VA Combined With PD-1 Inhibitor for the Treatment of Relapsed and Refractory AML and High-risk MDS

Inclusion Criteria: * Patients diagnosed with relapsed and refractory acute myeloid leukemia (AML) and patients diagnosed with myelodysplastic syndrome (MDS) who require chemotherapy treatment. * Patients who did not respond or had disease recurrence after 1 course of induction chemotherapy or had positive immune residues after induction chemotherapy or positive molecular residues (if any) after induction chemotherapy. * Voluntarily participate in clinical research and sign an informed consent form and be willing to follow and be able to complete all experimental procedures. * The toxic and side effects caused by the last treatment should be recovered. * Eastern Cooperative Oncology Group score of 0 to 3 points. * The organ function is intact. * Alanine aminotransferase (ALT) and Aspartate aminotransferase (AST) ≤2×ULN (Upper Limit of Normal). * Creatinine≤2×ULN. * Bilirubin≤2×ULN. * Karnofsky≥70. * The expected survival period is at least 12 weeks. * Non-pregnant, non-breastfeeding women.
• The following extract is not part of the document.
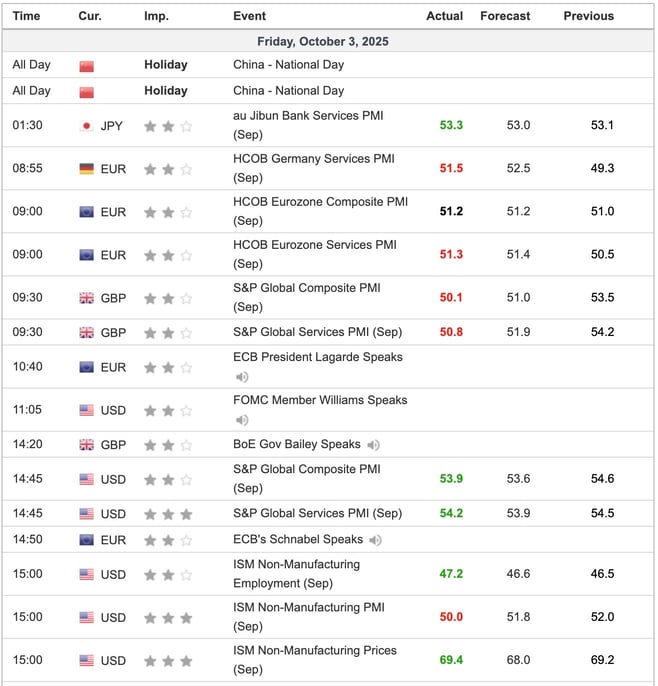Click the UK flag beside S&P Global Composite PMI
This screenshot has height=686, width=658.
[x=87, y=298]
Exclusion Criteria: * Suffering from other untreated or unrelieved malignant tumors within 2 years. * Major surgery, radiotherapy, chemotherapy, biological therapy, immunotherapy, and experimental therapy were performed within 2 weeks of the first medication. * Suffering from any other known serious and/or uncontrolled disease (eg, uncontrolled diabetes; cardiovascular disease, including congestive heart failure New York Heart Association \[NYHA\] Class III or IV, 6 months patients with myocardial infarction and poorly controlled blood pressure); chronic renal failure; or active uncontrolled infection); the investigators considered unsuitable for this clinical trial. * Patients who are unwilling or unable to comply with the protocol. * Currently being treated with other systemic anti-tumor or anti-tumor research drugs. * Women who are pregnant or breastfeeding.